[Saved entries]
----------

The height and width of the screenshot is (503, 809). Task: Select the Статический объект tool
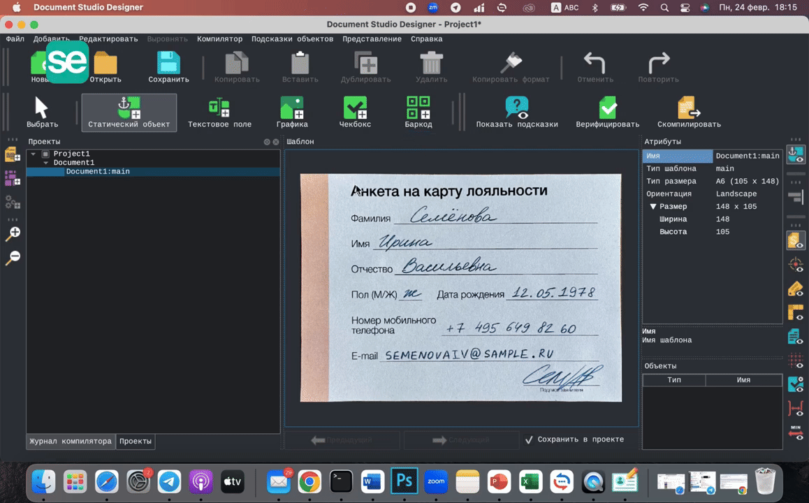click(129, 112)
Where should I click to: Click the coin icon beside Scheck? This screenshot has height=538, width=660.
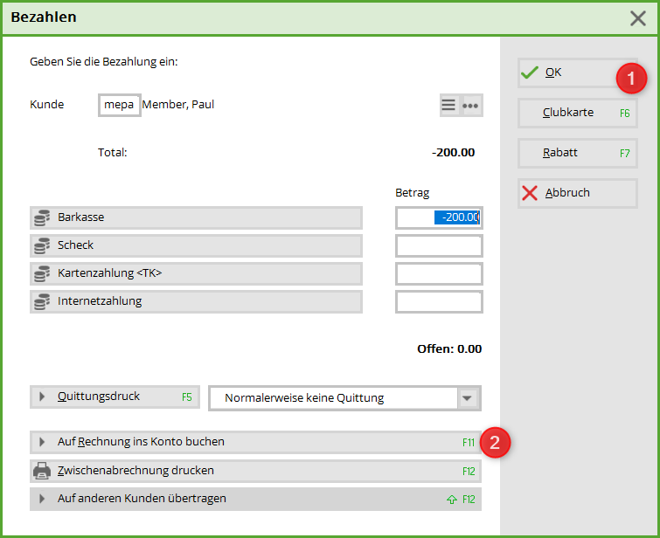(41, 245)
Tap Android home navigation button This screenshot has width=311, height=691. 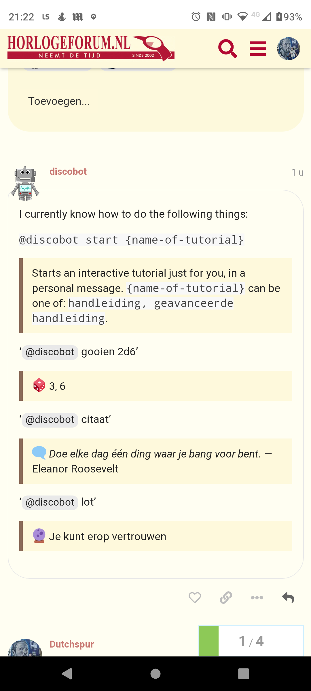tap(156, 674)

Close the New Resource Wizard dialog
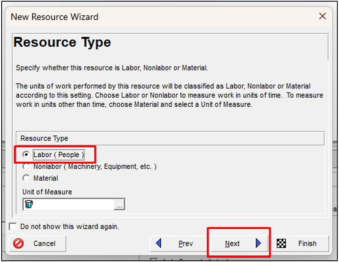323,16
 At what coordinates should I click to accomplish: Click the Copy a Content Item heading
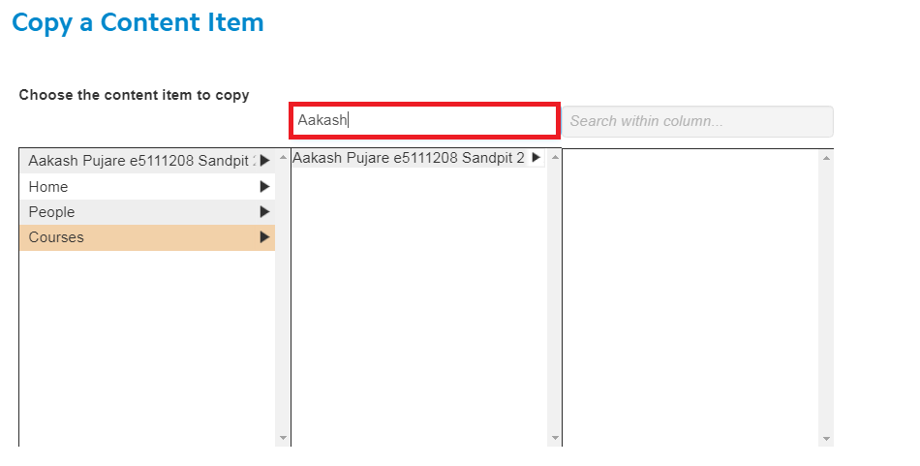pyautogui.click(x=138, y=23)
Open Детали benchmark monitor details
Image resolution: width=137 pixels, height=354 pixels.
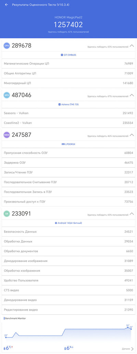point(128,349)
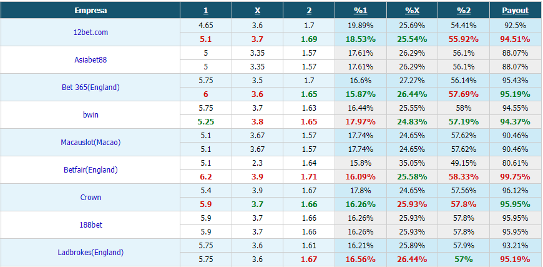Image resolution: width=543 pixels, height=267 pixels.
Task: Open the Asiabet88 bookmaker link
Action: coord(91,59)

----------

● **Instructions for the task**
Set down only the lines from the one with "Image resolution: width=137" through the end of the entries, exactly as they appear, leaving out each picture.

● **Answer to the problem**
Image resolution: width=137 pixels, height=354 pixels.
point(128,349)
Image resolution: width=543 pixels, height=267 pixels.
Task: Open the Asiabet88 bookmaker link
Action: coord(91,59)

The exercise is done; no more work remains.